### Exercise prompt
Set down the lines below exactly as they stand, please. Go from the first through the one containing "You are a computer-use agent. Image".

[Records for this task Boundary: Start]

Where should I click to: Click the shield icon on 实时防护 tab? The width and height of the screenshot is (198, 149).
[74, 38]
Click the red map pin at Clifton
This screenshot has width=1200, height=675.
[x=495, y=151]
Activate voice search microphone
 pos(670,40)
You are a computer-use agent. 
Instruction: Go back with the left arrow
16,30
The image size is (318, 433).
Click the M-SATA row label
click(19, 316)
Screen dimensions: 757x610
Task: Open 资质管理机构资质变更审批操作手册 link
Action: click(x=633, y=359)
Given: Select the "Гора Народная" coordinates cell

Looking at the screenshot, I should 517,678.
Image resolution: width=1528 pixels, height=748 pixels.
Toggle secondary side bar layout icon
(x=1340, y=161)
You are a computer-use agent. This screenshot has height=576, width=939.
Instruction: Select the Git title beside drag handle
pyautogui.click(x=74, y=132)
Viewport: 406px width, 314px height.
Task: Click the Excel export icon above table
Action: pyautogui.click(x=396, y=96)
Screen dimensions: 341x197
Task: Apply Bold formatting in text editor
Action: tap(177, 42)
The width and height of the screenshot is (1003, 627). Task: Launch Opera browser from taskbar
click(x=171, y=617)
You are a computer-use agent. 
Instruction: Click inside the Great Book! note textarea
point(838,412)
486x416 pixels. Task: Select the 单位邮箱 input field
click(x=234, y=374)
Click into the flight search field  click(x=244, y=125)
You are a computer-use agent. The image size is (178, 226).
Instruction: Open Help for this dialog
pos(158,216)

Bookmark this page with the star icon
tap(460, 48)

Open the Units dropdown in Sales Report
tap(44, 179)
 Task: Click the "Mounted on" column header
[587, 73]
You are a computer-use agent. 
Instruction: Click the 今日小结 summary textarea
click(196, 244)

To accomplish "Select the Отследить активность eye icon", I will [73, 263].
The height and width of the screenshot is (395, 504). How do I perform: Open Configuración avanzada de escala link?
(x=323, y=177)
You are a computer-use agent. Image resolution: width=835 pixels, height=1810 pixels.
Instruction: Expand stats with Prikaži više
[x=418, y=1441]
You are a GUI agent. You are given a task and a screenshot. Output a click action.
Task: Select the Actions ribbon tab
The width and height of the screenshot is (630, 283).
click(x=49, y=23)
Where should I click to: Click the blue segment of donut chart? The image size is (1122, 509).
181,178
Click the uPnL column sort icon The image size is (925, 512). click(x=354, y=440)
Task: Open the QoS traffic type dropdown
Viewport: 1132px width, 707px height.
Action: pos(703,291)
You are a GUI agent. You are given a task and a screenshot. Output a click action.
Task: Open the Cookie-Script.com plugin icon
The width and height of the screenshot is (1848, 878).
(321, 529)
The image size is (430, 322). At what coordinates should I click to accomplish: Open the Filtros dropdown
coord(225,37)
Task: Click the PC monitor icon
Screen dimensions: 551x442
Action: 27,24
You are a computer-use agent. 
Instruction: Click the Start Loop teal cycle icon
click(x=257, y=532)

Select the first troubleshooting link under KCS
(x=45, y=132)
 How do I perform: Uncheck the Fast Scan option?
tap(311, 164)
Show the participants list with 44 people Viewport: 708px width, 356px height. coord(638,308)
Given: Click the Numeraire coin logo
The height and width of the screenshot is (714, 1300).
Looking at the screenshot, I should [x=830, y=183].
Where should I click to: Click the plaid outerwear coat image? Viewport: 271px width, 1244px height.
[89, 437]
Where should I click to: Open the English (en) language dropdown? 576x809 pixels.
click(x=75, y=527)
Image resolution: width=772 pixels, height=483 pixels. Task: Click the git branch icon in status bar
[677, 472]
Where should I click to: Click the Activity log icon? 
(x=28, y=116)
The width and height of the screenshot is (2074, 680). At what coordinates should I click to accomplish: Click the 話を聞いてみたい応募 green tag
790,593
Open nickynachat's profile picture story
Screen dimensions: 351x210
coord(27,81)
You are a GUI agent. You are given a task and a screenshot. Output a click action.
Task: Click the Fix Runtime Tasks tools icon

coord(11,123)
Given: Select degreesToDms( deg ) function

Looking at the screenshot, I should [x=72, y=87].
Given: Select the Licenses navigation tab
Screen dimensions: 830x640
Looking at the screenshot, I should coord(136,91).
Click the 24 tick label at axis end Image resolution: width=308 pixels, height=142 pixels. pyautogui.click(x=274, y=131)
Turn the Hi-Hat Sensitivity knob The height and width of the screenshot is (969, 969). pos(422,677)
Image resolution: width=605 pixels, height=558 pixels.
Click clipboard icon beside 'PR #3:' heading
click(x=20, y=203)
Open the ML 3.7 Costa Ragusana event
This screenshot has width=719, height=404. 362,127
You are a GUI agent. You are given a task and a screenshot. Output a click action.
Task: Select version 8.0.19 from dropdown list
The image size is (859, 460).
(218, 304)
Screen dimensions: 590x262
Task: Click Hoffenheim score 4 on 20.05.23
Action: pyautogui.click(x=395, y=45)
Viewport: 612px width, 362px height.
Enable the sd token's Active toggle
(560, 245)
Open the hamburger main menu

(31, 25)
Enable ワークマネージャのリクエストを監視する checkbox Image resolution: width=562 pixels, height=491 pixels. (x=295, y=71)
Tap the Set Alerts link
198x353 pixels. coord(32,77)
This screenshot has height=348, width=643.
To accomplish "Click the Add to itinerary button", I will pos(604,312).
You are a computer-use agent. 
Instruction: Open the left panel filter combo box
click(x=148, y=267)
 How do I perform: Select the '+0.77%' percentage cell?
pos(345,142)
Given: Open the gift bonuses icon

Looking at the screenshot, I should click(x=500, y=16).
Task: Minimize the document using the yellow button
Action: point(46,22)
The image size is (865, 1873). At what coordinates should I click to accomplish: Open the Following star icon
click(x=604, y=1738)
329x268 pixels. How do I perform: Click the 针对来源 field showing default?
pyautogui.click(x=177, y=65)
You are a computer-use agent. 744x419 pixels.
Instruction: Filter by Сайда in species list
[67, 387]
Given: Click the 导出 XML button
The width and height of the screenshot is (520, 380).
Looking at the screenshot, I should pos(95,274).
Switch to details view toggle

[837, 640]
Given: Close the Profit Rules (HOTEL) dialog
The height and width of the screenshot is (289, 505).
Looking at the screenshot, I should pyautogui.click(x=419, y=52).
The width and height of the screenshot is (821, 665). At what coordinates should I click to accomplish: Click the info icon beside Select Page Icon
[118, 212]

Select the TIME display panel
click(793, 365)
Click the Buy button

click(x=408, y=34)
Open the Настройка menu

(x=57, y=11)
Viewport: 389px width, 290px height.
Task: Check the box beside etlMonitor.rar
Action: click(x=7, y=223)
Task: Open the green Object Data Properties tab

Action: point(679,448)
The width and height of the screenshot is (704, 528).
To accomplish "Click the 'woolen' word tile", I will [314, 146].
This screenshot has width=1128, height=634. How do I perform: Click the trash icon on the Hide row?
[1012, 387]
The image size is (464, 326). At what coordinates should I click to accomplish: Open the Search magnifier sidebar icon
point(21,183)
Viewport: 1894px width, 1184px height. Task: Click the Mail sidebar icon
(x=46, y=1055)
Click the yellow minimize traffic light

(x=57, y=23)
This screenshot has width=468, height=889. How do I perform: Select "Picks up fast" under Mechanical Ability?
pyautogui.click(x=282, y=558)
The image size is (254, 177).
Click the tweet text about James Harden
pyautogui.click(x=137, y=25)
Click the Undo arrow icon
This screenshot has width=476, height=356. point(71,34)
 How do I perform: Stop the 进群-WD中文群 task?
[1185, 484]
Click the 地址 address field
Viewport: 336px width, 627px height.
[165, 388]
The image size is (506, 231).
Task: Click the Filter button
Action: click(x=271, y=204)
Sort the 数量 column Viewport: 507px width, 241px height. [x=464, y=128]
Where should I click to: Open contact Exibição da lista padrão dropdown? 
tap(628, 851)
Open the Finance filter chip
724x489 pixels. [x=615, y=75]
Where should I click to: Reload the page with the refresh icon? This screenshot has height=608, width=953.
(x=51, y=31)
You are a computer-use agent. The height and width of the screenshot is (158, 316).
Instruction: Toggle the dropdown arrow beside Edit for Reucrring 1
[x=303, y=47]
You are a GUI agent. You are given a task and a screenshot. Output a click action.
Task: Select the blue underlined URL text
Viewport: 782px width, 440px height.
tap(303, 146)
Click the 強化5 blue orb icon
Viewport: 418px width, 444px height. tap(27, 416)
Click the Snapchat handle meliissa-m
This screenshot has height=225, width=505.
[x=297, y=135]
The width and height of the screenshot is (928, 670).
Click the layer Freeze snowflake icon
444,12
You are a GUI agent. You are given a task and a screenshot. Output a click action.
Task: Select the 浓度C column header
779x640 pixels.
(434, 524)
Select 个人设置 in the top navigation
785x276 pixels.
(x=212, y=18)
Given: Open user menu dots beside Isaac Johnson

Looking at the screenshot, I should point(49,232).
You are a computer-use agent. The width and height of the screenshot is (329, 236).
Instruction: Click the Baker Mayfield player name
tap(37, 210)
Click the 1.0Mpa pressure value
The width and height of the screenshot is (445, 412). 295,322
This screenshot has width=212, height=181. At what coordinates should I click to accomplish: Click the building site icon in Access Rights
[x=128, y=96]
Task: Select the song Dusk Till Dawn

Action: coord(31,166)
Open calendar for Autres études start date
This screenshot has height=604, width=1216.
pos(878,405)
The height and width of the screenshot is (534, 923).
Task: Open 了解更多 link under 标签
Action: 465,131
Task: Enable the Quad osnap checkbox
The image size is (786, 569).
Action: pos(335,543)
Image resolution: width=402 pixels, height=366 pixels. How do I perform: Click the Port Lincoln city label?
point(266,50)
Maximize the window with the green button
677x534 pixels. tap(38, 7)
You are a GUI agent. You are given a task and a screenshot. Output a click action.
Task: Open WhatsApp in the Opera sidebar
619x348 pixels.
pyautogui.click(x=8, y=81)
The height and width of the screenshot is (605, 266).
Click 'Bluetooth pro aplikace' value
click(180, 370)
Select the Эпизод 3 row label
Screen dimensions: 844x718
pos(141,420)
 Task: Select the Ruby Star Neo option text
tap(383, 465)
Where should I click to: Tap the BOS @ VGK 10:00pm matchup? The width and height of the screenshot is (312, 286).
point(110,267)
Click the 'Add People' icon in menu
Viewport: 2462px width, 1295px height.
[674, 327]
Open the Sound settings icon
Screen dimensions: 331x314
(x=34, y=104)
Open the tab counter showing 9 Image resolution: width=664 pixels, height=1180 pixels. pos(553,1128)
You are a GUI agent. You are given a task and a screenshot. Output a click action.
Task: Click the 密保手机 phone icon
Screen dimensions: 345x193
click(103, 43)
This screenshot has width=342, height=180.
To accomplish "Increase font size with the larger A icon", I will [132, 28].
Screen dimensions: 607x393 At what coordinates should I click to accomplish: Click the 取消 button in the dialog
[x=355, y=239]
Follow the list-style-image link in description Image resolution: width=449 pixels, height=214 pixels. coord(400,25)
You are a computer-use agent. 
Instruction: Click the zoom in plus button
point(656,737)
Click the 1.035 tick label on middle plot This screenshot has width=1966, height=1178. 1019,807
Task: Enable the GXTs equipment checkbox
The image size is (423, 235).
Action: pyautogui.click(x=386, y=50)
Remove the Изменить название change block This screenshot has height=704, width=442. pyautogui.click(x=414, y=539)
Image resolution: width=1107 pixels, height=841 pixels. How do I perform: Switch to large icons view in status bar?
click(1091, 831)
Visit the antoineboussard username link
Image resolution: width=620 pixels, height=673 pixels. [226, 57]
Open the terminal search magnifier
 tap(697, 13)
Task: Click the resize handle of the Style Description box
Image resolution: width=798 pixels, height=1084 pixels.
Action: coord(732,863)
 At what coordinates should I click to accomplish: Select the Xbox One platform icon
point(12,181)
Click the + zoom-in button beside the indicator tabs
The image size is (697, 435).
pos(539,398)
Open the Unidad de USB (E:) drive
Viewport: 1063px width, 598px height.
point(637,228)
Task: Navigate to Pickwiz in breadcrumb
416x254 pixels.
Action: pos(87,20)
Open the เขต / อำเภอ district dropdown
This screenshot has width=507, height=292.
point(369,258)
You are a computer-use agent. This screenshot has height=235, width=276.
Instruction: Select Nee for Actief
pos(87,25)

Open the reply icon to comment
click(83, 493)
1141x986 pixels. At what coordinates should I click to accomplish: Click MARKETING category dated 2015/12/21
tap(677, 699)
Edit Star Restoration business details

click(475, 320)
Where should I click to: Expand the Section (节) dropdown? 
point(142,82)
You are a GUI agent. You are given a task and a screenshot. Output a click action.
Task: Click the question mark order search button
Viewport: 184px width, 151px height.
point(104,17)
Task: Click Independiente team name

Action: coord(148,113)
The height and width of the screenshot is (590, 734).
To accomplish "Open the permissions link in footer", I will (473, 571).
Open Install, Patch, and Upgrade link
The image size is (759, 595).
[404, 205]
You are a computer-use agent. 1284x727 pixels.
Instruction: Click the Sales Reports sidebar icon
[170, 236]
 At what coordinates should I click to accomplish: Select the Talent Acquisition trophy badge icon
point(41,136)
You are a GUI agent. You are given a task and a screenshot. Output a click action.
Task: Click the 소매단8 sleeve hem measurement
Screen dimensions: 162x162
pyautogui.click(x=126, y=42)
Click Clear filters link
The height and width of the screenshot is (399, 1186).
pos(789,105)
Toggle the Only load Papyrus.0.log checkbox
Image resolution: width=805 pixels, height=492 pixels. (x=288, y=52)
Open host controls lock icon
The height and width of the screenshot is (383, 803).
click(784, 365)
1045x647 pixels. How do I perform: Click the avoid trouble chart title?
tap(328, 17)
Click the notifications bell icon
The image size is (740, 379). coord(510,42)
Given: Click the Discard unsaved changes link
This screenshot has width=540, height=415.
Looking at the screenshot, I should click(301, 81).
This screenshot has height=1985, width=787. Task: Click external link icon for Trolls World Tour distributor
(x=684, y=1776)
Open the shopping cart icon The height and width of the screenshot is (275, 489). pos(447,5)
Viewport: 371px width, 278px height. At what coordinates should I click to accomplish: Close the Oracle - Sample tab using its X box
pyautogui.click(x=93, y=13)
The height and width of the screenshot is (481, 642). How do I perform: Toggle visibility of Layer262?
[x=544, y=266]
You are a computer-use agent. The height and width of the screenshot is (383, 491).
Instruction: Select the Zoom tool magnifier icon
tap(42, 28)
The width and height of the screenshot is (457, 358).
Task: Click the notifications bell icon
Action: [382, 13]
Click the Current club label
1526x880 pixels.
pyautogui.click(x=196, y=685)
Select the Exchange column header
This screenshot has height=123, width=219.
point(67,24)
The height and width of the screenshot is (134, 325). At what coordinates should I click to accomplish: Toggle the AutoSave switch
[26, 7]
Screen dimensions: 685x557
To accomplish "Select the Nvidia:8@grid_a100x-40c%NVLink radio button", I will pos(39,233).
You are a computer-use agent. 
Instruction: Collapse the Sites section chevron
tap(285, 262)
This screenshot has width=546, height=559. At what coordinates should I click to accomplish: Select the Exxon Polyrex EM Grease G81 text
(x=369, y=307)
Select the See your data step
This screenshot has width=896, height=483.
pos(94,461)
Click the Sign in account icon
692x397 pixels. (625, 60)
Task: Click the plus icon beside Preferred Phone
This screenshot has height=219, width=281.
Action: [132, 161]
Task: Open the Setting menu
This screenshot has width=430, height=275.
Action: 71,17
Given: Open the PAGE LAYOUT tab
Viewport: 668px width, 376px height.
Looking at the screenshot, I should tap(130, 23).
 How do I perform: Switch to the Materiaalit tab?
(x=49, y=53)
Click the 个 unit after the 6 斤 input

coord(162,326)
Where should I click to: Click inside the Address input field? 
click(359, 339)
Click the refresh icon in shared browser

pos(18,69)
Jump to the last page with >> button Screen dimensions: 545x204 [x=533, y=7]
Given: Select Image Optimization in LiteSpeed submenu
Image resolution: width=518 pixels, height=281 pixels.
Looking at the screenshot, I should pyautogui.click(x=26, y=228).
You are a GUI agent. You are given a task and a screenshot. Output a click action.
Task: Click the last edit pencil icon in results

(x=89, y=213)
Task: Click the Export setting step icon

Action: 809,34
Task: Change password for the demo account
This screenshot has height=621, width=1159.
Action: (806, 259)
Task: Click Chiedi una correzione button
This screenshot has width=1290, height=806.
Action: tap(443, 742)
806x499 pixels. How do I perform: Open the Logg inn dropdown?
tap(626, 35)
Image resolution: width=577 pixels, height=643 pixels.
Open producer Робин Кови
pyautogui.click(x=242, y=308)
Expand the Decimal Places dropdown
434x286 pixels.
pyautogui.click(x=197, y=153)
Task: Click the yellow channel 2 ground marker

[Records for this task Boundary: End]

### The answer
Where should I click to: Click the shield icon on 实时防护 tab? The width and height of the screenshot is (198, 149).
[74, 38]
Click the red map pin at Clifton
This screenshot has width=1200, height=675.
[x=495, y=151]
Activate voice search microphone
 pos(670,40)
You are a computer-use agent. 
Instruction: Go back with the left arrow
16,30
The image size is (318, 433).
Click the M-SATA row label
click(19, 316)
Screen dimensions: 757x610
Task: Open 资质管理机构资质变更审批操作手册 link
Action: click(x=633, y=359)
Given: Select the "Гора Народная" coordinates cell

Looking at the screenshot, I should 517,678.
Image resolution: width=1528 pixels, height=748 pixels.
Toggle secondary side bar layout icon
(x=1340, y=161)
You are a computer-use agent. This screenshot has height=576, width=939.
Instruction: Select the Git title beside drag handle
pyautogui.click(x=74, y=132)
Viewport: 406px width, 314px height.
Task: Click the Excel export icon above table
Action: pyautogui.click(x=396, y=96)
Screen dimensions: 341x197
Task: Apply Bold formatting in text editor
Action: tap(177, 42)
The width and height of the screenshot is (1003, 627). Task: Launch Opera browser from taskbar
click(x=171, y=617)
You are a computer-use agent. 
Instruction: Click inside the Great Book! note textarea
point(838,412)
486x416 pixels. Task: Select the 单位邮箱 input field
click(x=234, y=374)
Click into the flight search field  click(x=244, y=125)
You are a computer-use agent. The image size is (178, 226).
Instruction: Open Help for this dialog
pos(158,216)

Bookmark this page with the star icon
tap(460, 48)

Open the Units dropdown in Sales Report
tap(44, 179)
 Task: Click the "Mounted on" column header
[587, 73]
You are a computer-use agent. 
Instruction: Click the 今日小结 summary textarea
click(196, 244)

To accomplish "Select the Отследить активность eye icon", I will [73, 263].
The height and width of the screenshot is (395, 504). How do I perform: Open Configuración avanzada de escala link?
(x=323, y=177)
You are a computer-use agent. Image resolution: width=835 pixels, height=1810 pixels.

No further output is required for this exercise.